|There is little
doubt that laptops, PDAs, and mobile phones have enabled computing to
become a truly mobile experience. With these new computing devices, we
emerge from our office, work, and school into the urban fabric of our
cities and towns. We often view these urban areas as “in-between
spaces” – obstacles to traverse from one place to another. However, not
only do we spend a significant amount of time in such urban landscapes,
but these spaces contribute to our own formulation of identity,
community, and self. Much of the richness of life transpires within our
own urban settings. Similarly, there is a growing body of work within
the field of social computing, particularly those involving social
networking such as Tribe, Friendster, and Live Journal. At the
intersection of mobile and social computing, we seek to provoke
discussion aimed at understanding this emerging space of computing
within and across our public urban landscapes – Urban Computing.
While toting a laptop around a city may seem a like an example of such
city computing, Urban Computing research is more deeply concerned with
addressing several sub-themes, including (but not limited to):
Place – What is the meaning of various public places?

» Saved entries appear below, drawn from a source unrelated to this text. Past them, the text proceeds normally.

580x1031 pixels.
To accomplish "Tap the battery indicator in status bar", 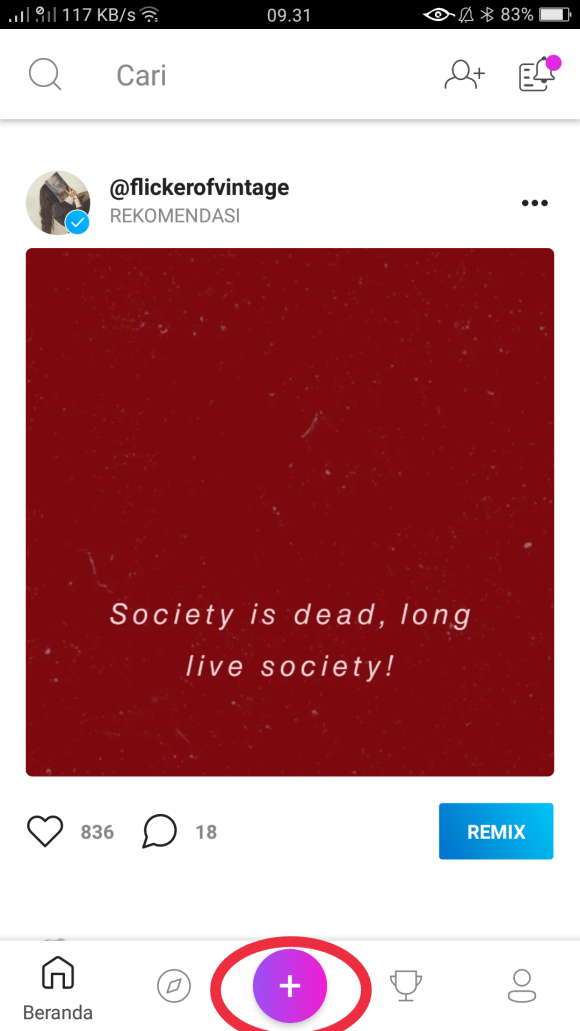I will 555,14.
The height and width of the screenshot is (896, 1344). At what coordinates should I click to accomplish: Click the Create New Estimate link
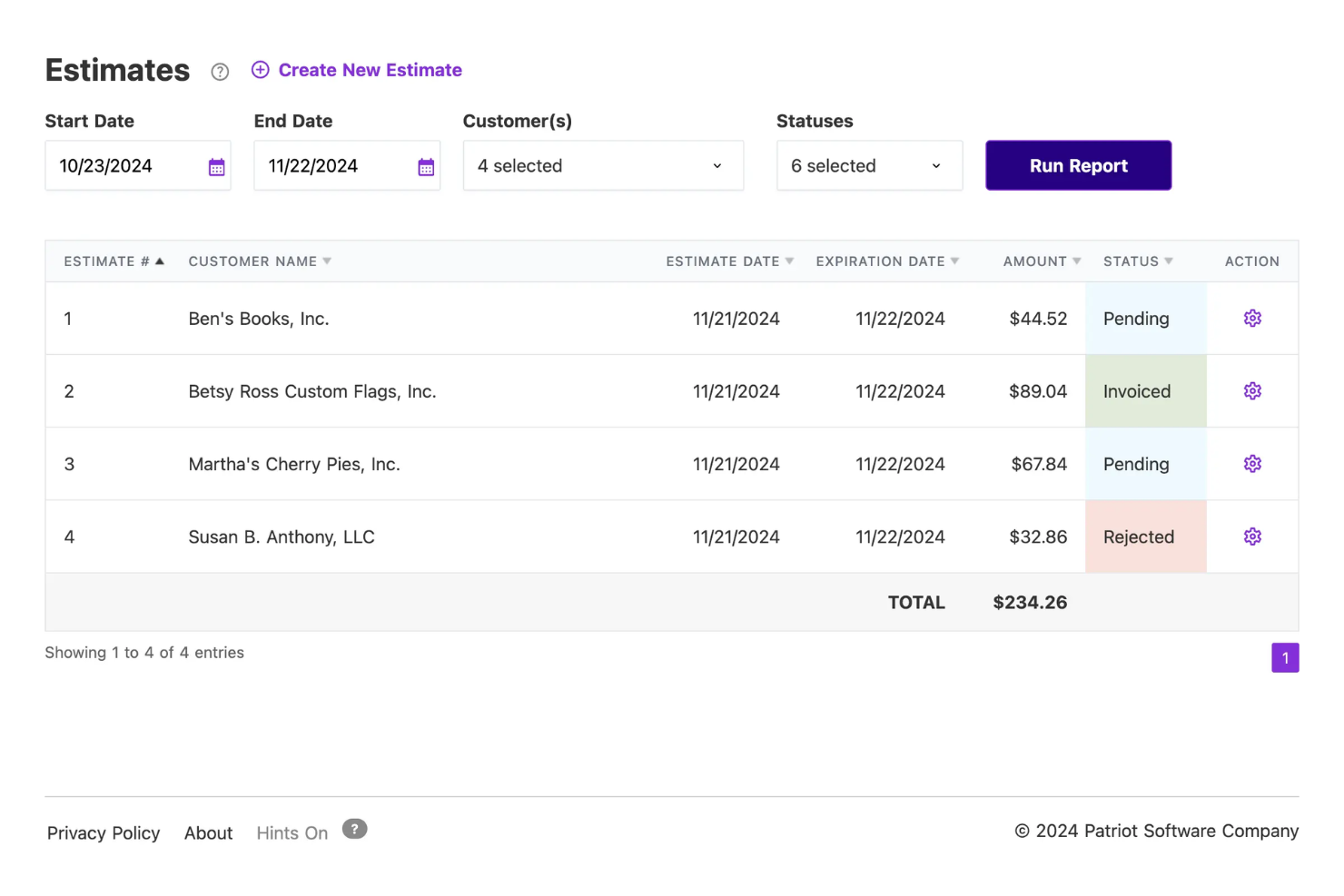tap(369, 69)

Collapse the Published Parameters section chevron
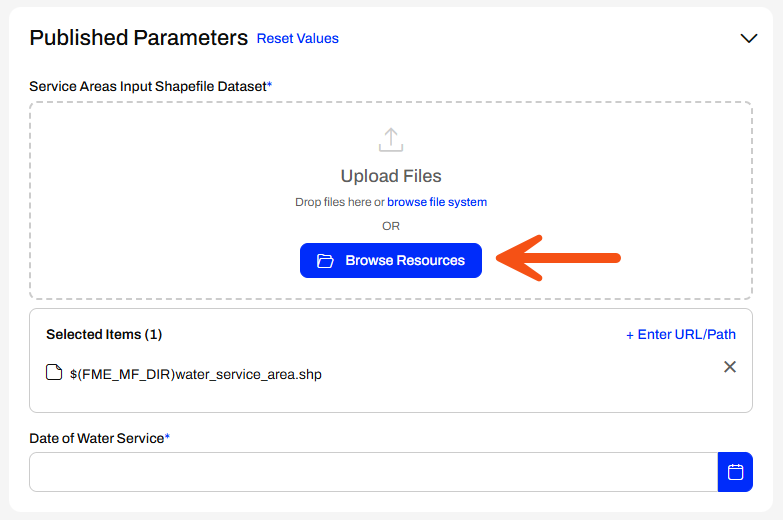[749, 38]
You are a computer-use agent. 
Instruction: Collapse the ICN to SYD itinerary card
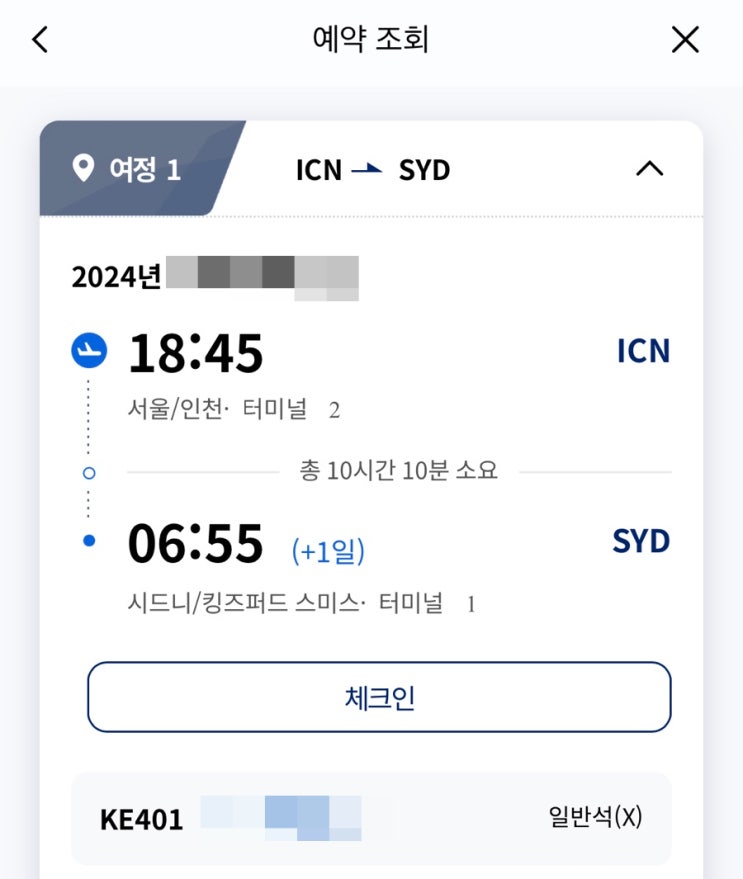[649, 169]
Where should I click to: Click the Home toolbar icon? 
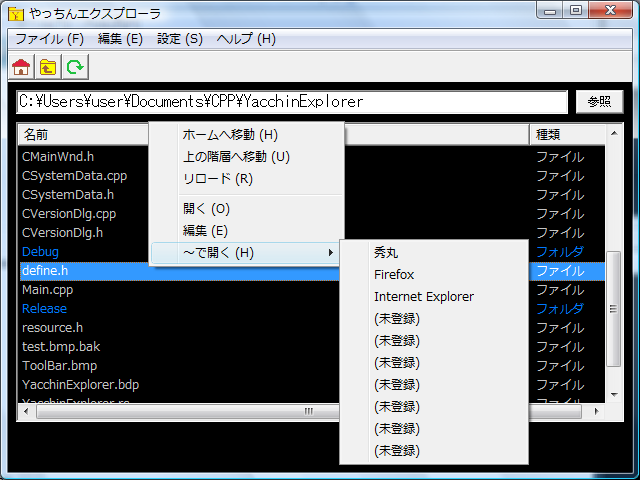tap(21, 67)
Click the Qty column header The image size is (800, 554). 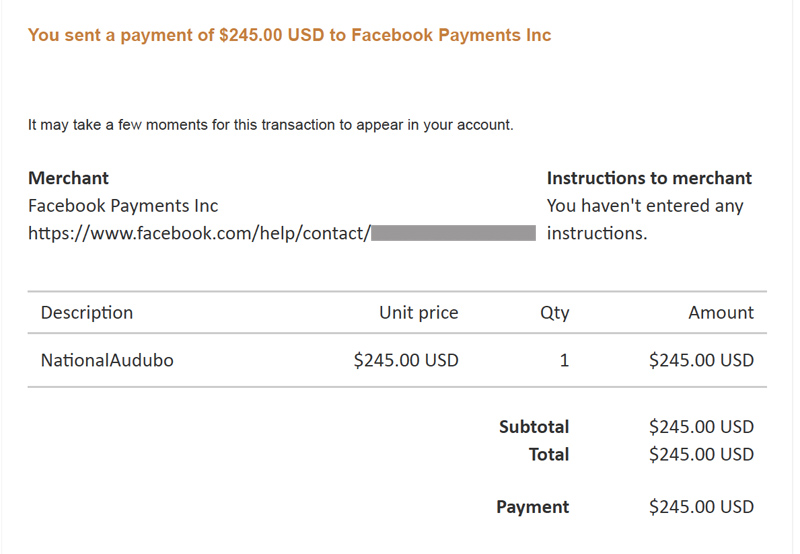[554, 313]
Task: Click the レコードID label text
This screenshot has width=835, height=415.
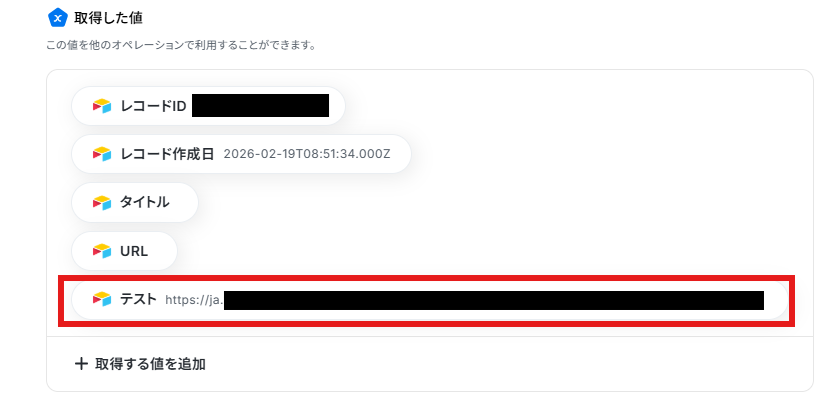Action: (x=153, y=107)
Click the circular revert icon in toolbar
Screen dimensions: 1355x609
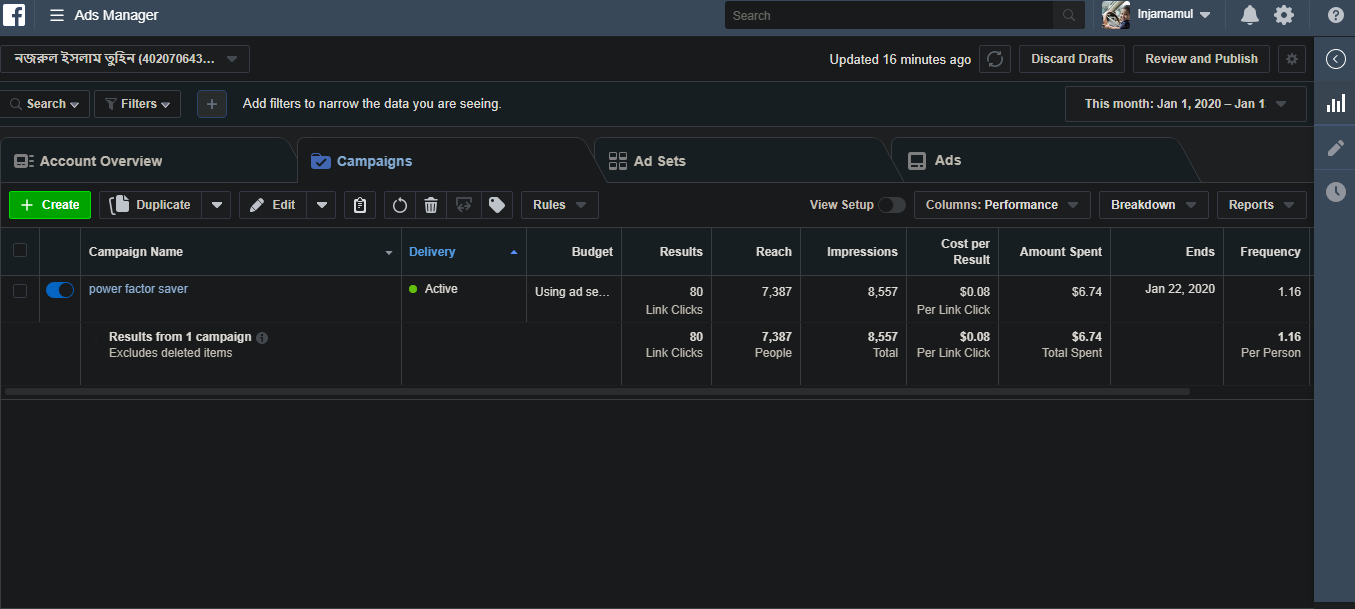[x=399, y=205]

What cues
do we use to interpret place and how will Urban Computing re-inform and
alter our perception of various places?
Community – Who are the people we share our city with? How do
they influence our urban landscape? Where do we belong in this social
space and how do new technologies enable and disrupt feelings of
community and belonging?
Infrastructure – How will buildings, subways, sidewalks, parking
meters, and other conventional, physical artifacts on the urban
landscape be used and re-appropriated by emerging technology tools?
Traversal – What is a path or route through a city using these
new urban tools? How will navigation and movement, either throughout an
entire city or within a small urban space, be influenced by the
introduction of Urban Computing technology?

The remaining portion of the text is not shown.